### What to work on:
A – In the text on declarations of intent for corporate transactions, when was the clearance regime first introduced?
B – Carry on the text on declarations of intent for corporate transactions, starting after its final sentence.

+++ Page text +++

The consultation proposes that three types of corporate transaction should trigger the need for a declaration of intent by sponsoring employers or parent companies in consultation with trustees (page 14). We note that this requirement is intended to enable trustees to better engage with TPR, over concerns that such a transaction will put their scheme at risk.
As with the parameters for notifiable events, and particularly given the likely increase in penalties, the corporate transactions will need to be clearly defined with a view to minimising the scope for debate as to whether the requirement for a declaration applies, and prevent uncertainty as to when a declaration will be required.
Also, as with notifiable events, we think it is important to consider whether this will in fact provide the early warning desired. Ideally, this kind of information sharing should already happen as a matter of course, where possible within the restrictions on public company transactions. For schemes with open channels of communication between the trustees and scheme sponsor, it can be part of normal business behaviour. However, we envisage a risk that for some employers, the requirement to produce such a declaration would in practice be reduced to a box ticking compliance exercise. As such, trustees would be unable to give much weight to the declaration.
In our experience, it can be of value for trustees to raise any concerns directly with TPR. Where this is done, swift support from TPR can help address those concerns.
When the clearance regime was first introduced in April 2005, it was common for employers to apply to TPR for clearance ahead of many transactions. However, the practice of not clearing transactions where TPR does not consider clearance is needed has lead to employers rarely seeking clearance, and instead satisfying themselves that they have mitigated the impact for the pension scheme. While this can lead to perfectly good outcomes for schemes, this is not always the case and it does tend to lead to TPR not being given information as early as might be the case if a clearance application was being made.

+++ Entries provided +++

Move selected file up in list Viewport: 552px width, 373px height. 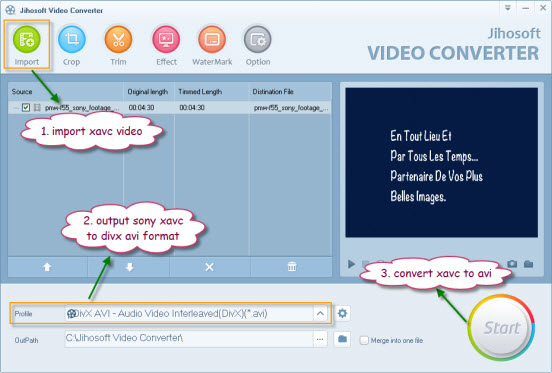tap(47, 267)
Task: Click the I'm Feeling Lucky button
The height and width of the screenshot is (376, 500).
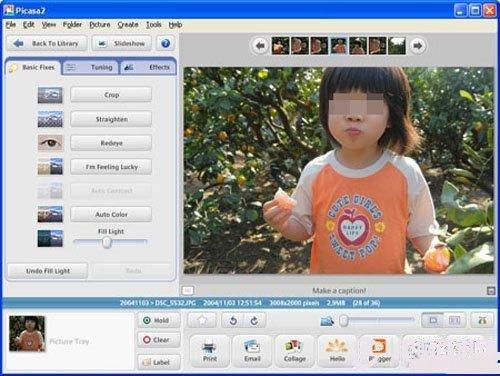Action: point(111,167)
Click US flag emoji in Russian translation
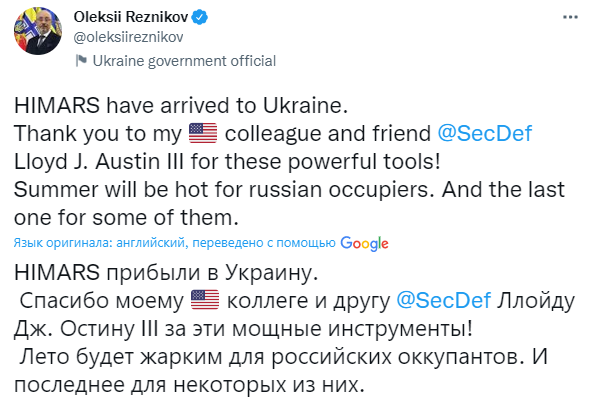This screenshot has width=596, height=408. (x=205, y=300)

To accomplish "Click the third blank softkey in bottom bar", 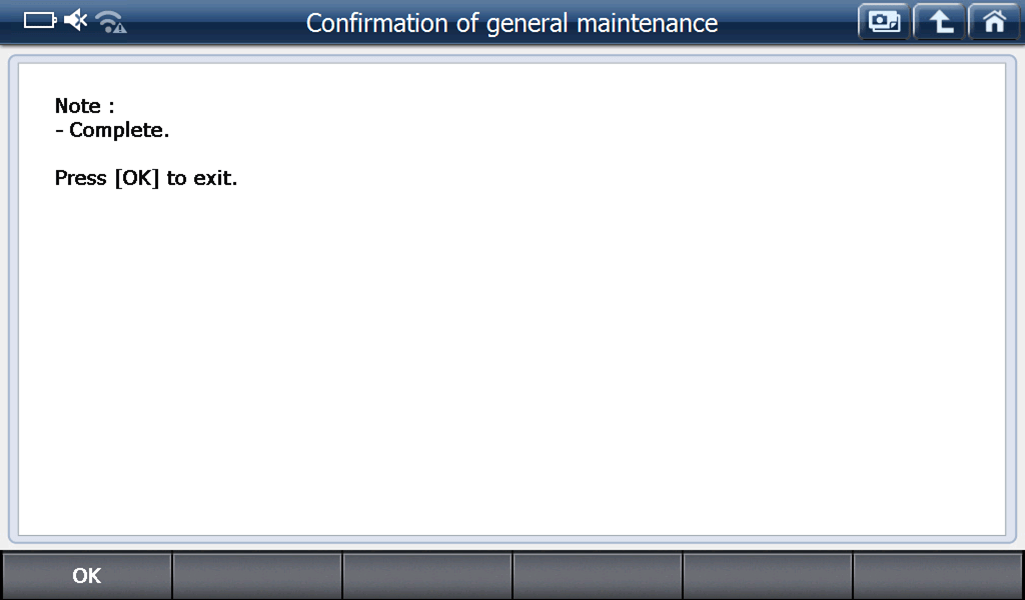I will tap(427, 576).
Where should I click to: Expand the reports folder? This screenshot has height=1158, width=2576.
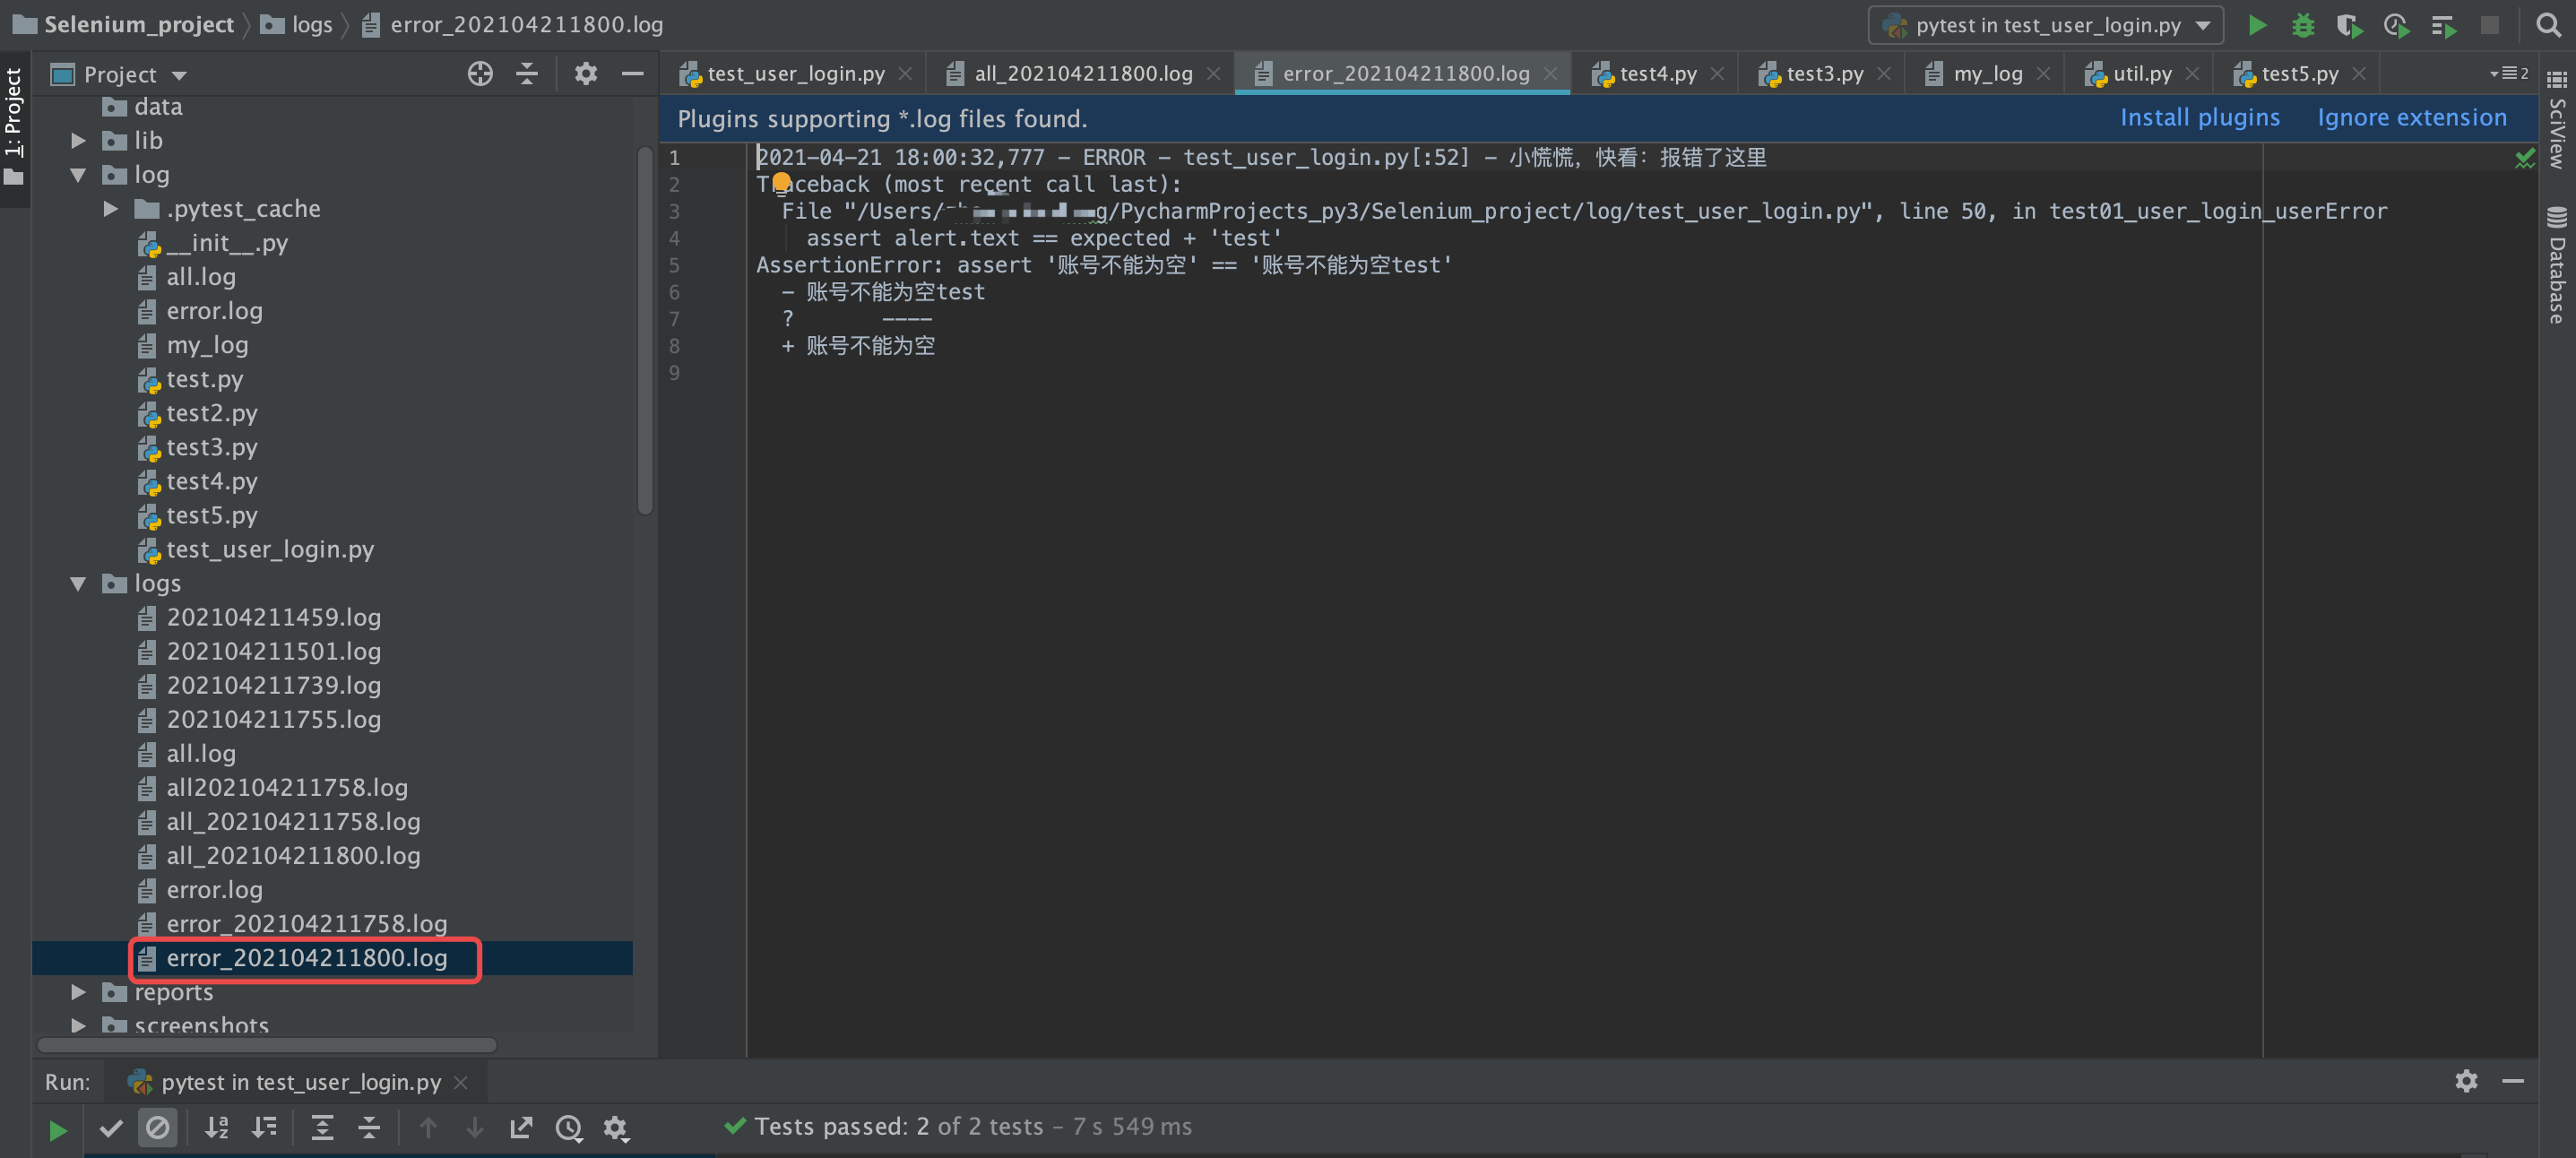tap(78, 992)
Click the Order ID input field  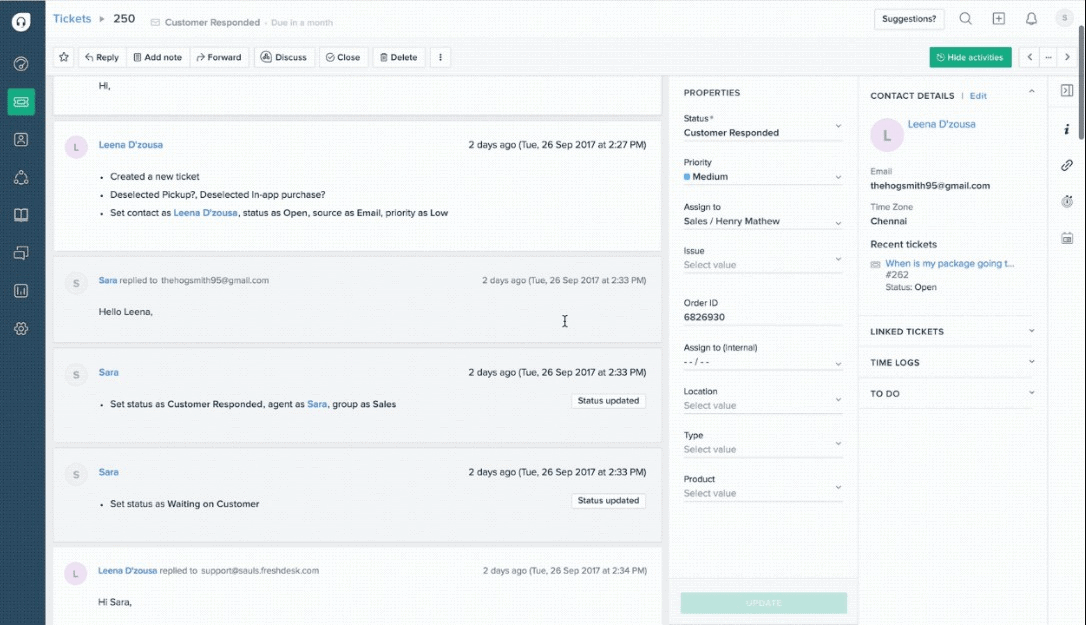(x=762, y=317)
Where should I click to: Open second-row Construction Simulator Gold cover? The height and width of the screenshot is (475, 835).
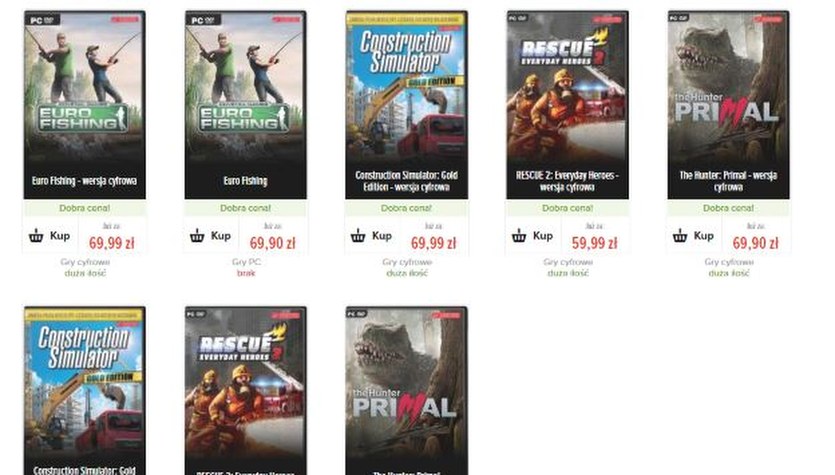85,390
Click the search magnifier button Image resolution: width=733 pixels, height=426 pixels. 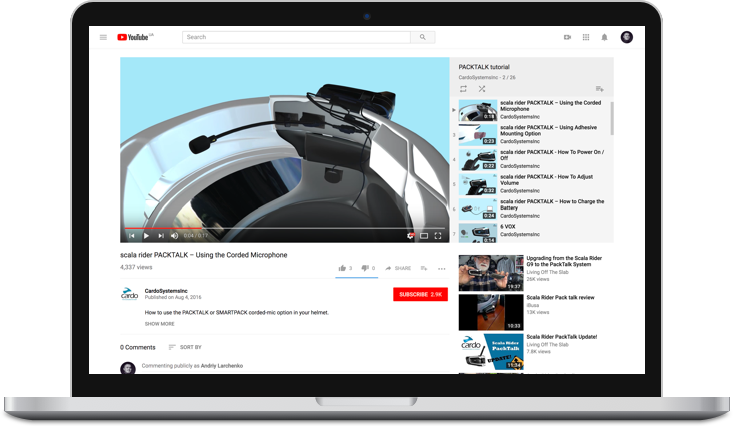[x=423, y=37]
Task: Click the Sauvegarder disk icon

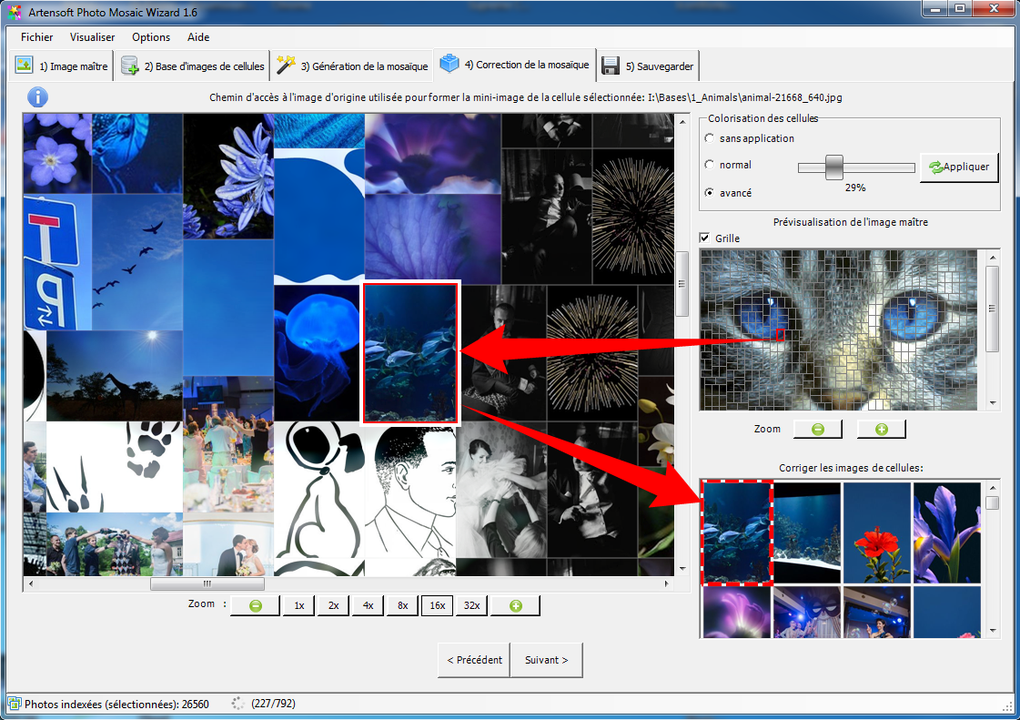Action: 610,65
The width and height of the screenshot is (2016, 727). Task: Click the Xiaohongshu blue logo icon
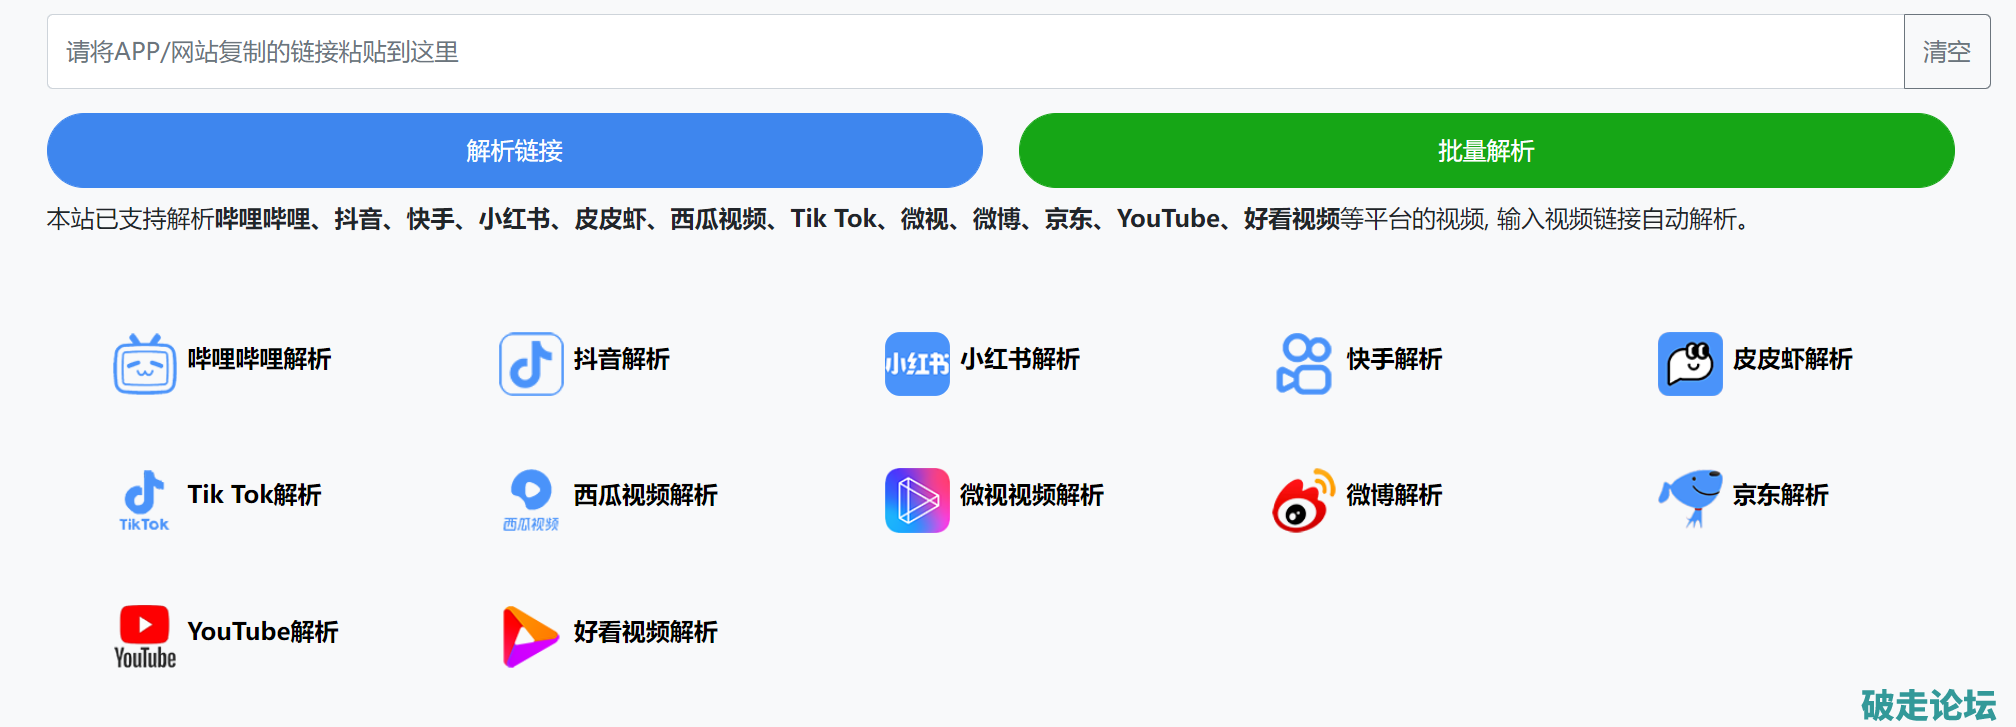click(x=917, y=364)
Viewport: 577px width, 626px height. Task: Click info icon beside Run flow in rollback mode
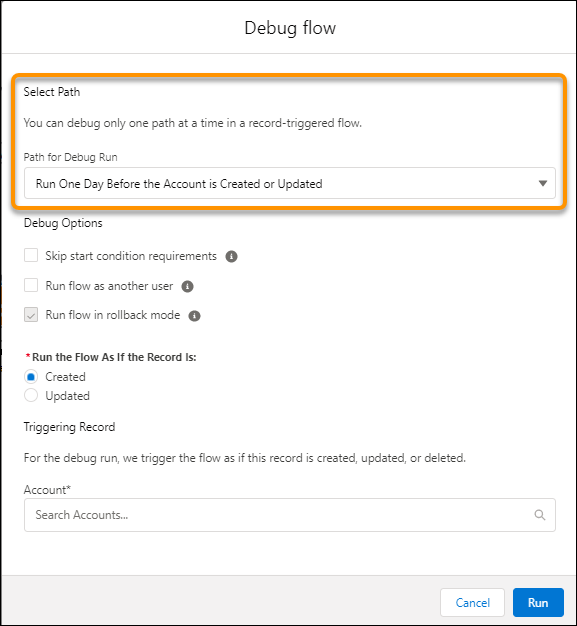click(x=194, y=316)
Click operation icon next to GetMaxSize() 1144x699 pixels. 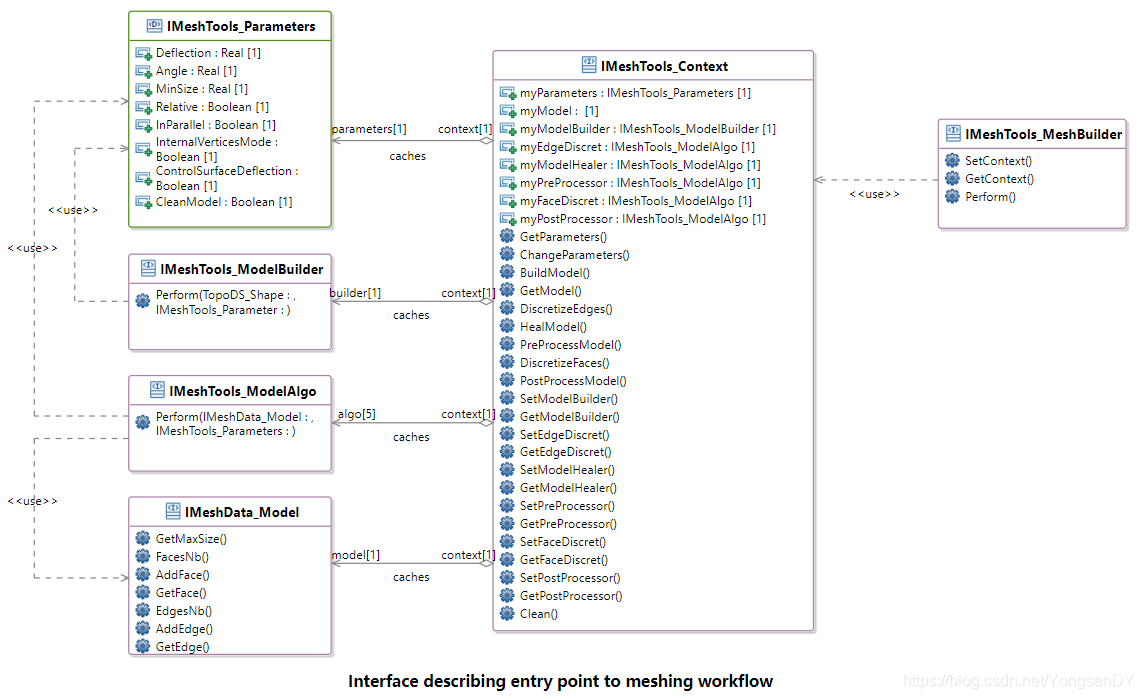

+++

### Task-by-task answers:
A – April 2005

B –
We believe that TPR’s review of the existing clearance regime should look at how to make the regime simpler and easier to use. It would also be helpful to include, as part of the clearance guidance, a section for trustees on issues to consider / steps to consider taking, on receipt of a declaration of intent (assuming this measure is introduced).
Information gathering and inspection powers
In our view, the ability for TPR and trustees to have relevant information in a timely fashion, is a crucial element towards protecting DB schemes. However, we recognise this can be difficult to police.
In terms of existing powers to obtain disclosure of corporate information, The Occupational Pension Schemes (Scheme Administration) Regulations 1996 (SI 1996/1715), for example, impose a duty on sponsoring employers (and their auditors and actuaries) to disclose on request, “such information as is reasonably required for the performance of the duties of trustees or managers or professional advisers” (regulation 6(1)(a)). The regulations also impose a duty on employers to disclose the occurrence of any event relating to the employer which they have “reasonable cause to believe will be of material significance in the exercise by the trustees or managers or professional advisers of any of their functions”.
Our experience in practice, is that the wide scope of this provision tends to mean that it is not fully utilised. We therefore consider that more specific disclosure powers, supported by the proposed new offences, could help strengthen trustees’ position when seeking information from employers. An effective power for trustees is to be able to require information in order to carry out an effective covenant review, so that when they are then informed of a likely transaction, the trustees’ ability to negotiate with employers is improved.
In relation to changes that potentially impact on the employer covenant, such as, dividend payments and restructurings, it would be helpful for trustees to have the ability to require underlying information before such events take place.
New offences and penalties
The DWP puts forward potential new offences of deliberately providing false information to TPR, and deliberately providing false information or failing to provide required information to trustees. We consider that any new fines would need to be in addition to the existing penalty regime, in order to have the desired deterrent effect.
The threat of fines for non-compliance can potentially help to ensure that trustees are brought up to speed earlier in the process. But as with the corporate measures, the new offences will need to be clearly defined.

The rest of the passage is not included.